_Work instructions_. For the records that follow, give the number of lines in which the word "link" occurs, with nothing added.

—————

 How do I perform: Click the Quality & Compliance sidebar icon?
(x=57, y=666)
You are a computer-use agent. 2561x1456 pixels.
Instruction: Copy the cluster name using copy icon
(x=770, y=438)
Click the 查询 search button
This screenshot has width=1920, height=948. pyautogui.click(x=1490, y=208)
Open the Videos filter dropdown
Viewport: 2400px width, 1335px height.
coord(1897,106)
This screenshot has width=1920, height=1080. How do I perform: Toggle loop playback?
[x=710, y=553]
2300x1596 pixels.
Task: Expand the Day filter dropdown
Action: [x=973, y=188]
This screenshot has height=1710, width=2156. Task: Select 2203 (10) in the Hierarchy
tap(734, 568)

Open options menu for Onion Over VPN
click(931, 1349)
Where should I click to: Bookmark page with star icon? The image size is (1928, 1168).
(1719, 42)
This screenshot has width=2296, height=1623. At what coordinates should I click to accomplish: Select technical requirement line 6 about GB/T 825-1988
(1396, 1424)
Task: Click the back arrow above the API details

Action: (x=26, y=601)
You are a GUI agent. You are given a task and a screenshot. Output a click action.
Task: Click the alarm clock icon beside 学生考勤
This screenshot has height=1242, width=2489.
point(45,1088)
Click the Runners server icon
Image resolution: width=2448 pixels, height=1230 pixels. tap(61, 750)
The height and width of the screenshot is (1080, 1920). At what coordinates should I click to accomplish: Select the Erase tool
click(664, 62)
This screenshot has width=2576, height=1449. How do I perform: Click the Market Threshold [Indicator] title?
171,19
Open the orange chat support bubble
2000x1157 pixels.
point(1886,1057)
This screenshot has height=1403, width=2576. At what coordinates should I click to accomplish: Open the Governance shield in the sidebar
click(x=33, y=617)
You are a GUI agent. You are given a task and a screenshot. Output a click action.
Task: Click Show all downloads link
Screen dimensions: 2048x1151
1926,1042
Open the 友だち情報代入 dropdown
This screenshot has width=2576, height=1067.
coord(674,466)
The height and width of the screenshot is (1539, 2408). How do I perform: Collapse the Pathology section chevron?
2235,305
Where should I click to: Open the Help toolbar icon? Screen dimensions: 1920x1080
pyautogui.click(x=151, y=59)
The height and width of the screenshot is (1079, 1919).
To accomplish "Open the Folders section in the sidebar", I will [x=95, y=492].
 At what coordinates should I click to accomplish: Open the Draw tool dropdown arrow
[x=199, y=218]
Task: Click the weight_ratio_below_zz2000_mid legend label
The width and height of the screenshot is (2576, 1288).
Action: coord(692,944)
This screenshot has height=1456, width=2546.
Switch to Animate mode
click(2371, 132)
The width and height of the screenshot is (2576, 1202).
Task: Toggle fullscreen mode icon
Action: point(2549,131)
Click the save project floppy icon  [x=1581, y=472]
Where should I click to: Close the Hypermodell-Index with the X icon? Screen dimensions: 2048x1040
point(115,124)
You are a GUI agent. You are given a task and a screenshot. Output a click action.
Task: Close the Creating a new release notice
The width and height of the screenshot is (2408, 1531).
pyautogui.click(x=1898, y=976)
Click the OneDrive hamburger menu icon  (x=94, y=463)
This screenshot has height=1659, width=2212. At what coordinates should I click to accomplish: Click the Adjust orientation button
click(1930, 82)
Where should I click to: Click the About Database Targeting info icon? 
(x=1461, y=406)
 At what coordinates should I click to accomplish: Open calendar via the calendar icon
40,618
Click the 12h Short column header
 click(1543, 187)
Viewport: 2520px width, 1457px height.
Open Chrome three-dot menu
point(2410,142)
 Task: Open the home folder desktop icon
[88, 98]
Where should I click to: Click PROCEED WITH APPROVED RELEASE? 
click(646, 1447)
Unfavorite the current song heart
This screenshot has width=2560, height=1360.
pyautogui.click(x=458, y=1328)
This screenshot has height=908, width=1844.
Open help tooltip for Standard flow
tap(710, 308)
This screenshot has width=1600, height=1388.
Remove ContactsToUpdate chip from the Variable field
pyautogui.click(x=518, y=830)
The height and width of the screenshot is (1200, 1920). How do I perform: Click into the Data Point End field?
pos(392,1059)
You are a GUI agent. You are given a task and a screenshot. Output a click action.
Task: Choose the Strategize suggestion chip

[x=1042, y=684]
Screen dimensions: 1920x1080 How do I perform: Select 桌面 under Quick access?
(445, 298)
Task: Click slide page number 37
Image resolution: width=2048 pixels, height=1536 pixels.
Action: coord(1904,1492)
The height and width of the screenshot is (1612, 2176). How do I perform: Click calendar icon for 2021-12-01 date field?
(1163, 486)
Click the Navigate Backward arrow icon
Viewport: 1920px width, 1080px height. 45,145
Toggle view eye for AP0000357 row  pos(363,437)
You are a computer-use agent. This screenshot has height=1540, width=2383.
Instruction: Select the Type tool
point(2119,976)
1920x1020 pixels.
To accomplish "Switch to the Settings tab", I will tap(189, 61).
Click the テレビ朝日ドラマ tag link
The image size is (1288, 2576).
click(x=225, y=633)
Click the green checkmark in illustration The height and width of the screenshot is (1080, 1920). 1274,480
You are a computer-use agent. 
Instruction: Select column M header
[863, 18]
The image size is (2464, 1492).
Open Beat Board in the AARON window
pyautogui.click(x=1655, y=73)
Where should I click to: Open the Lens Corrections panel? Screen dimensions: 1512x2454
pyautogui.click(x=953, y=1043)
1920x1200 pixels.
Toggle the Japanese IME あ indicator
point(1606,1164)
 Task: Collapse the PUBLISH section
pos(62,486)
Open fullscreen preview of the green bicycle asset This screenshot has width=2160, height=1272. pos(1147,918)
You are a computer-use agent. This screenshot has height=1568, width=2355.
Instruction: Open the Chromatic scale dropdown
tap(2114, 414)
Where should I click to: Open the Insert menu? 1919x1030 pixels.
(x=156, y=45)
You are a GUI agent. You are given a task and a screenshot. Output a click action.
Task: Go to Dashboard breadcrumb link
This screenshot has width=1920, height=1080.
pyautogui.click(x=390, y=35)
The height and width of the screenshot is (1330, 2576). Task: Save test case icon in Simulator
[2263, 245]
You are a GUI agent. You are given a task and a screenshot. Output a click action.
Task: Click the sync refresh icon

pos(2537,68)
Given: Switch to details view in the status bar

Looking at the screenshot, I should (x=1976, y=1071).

—————

_Answer to the problem_. 3